» EXERCISE OBJECTIVE: When you reach the line containing "The height and width of the screenshot is (486, 715)." in the entries below, begin reproducing lines exactly, and stop once the line containing "Task: Open the Blockchain" is done.

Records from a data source

=-=-=-=-=

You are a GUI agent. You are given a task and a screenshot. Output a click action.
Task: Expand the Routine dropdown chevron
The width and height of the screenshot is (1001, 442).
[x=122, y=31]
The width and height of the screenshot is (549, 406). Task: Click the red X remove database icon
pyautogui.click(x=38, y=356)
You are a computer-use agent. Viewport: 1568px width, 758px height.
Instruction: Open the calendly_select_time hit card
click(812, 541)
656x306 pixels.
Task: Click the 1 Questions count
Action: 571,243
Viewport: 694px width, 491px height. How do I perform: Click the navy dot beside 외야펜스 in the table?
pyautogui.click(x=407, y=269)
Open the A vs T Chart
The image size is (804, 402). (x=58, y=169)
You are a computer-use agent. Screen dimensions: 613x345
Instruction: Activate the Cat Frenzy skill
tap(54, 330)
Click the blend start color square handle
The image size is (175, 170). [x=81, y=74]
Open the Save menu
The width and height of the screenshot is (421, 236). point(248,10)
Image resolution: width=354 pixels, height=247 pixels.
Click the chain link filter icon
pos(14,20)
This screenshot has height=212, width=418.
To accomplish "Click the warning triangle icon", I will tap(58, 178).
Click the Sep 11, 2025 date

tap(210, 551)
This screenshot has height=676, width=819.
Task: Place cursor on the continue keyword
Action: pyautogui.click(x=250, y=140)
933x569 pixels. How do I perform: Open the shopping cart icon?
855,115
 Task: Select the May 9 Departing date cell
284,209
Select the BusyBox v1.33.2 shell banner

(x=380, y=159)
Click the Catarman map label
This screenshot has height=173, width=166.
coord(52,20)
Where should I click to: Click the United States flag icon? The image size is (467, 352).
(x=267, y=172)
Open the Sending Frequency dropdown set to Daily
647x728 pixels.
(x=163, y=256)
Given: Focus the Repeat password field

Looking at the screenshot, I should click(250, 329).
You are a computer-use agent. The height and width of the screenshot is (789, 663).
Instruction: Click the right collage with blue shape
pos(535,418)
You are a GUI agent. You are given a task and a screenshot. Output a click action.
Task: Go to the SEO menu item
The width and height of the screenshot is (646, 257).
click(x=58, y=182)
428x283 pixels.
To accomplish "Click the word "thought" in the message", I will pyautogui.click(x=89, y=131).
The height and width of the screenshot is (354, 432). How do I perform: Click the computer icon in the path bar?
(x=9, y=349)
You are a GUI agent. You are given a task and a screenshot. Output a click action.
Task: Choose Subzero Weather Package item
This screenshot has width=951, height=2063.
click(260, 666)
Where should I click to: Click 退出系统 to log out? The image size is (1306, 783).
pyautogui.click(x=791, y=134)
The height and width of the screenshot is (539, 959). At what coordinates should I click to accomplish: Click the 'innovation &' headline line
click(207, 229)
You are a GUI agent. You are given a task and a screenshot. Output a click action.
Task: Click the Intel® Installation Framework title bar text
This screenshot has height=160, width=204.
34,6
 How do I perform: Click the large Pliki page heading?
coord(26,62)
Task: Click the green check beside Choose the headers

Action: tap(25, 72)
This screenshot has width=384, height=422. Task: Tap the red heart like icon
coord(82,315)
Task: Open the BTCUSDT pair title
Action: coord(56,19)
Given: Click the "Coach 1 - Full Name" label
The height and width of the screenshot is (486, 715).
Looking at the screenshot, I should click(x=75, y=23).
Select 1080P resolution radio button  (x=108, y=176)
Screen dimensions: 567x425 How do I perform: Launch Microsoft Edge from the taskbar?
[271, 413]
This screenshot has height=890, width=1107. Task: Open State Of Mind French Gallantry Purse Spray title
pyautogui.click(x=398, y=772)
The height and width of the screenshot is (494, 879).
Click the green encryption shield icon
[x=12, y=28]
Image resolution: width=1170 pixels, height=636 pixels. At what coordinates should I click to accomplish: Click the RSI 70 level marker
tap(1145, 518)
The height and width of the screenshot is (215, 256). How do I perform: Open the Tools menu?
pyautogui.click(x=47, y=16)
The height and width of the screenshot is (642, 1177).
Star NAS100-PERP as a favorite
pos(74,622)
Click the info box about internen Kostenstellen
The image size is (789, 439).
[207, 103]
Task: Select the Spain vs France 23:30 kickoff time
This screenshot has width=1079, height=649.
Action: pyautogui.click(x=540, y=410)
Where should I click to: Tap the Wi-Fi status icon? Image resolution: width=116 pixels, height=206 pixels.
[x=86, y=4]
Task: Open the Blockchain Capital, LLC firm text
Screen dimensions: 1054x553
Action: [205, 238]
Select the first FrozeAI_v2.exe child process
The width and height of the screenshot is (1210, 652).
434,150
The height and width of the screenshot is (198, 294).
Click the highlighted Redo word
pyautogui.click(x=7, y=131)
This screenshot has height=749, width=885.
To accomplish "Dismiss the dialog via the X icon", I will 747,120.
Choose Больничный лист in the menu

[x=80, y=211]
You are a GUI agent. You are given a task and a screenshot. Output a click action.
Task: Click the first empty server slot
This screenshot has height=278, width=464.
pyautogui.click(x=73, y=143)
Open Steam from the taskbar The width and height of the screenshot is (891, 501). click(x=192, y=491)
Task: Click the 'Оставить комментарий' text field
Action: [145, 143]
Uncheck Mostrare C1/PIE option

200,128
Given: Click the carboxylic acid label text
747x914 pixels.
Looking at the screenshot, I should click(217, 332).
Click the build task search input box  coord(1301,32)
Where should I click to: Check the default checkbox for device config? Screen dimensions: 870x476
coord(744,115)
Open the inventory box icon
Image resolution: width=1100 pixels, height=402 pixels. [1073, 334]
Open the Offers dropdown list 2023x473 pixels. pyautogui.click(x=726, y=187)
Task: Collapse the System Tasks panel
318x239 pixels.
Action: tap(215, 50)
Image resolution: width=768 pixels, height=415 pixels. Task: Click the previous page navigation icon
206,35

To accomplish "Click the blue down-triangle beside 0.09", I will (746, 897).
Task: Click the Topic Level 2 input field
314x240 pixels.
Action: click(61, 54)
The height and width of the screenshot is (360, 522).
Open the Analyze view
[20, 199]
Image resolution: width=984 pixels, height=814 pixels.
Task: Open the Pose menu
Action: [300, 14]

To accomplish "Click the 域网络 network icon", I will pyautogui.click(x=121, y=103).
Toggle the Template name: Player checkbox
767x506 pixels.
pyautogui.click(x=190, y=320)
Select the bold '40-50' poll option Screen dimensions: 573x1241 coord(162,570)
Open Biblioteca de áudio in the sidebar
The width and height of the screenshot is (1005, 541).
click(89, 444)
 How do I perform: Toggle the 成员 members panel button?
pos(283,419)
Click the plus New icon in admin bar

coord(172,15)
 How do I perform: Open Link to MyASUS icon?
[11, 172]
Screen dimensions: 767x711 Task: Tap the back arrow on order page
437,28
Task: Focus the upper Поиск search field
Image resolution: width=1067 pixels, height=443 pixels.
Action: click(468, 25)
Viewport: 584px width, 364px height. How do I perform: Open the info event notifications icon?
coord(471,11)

=-=-=-=-=

» YOUR SOLUTION:
The height and width of the screenshot is (486, 715).
Looking at the screenshot, I should click(x=75, y=23).
Select 1080P resolution radio button  (x=108, y=176)
Screen dimensions: 567x425 How do I perform: Launch Microsoft Edge from the taskbar?
[271, 413]
This screenshot has height=890, width=1107. Task: Open State Of Mind French Gallantry Purse Spray title
pyautogui.click(x=398, y=772)
The height and width of the screenshot is (494, 879).
Click the green encryption shield icon
[x=12, y=28]
Image resolution: width=1170 pixels, height=636 pixels. At what coordinates should I click to accomplish: Click the RSI 70 level marker
tap(1145, 518)
The height and width of the screenshot is (215, 256). How do I perform: Open the Tools menu?
pyautogui.click(x=47, y=16)
The height and width of the screenshot is (642, 1177).
Star NAS100-PERP as a favorite
pos(74,622)
Click the info box about internen Kostenstellen
The image size is (789, 439).
[207, 103]
Task: Select the Spain vs France 23:30 kickoff time
This screenshot has width=1079, height=649.
Action: pyautogui.click(x=540, y=410)
Where should I click to: Tap the Wi-Fi status icon? Image resolution: width=116 pixels, height=206 pixels.
[x=86, y=4]
Task: Open the Blockchain Capital, LLC firm text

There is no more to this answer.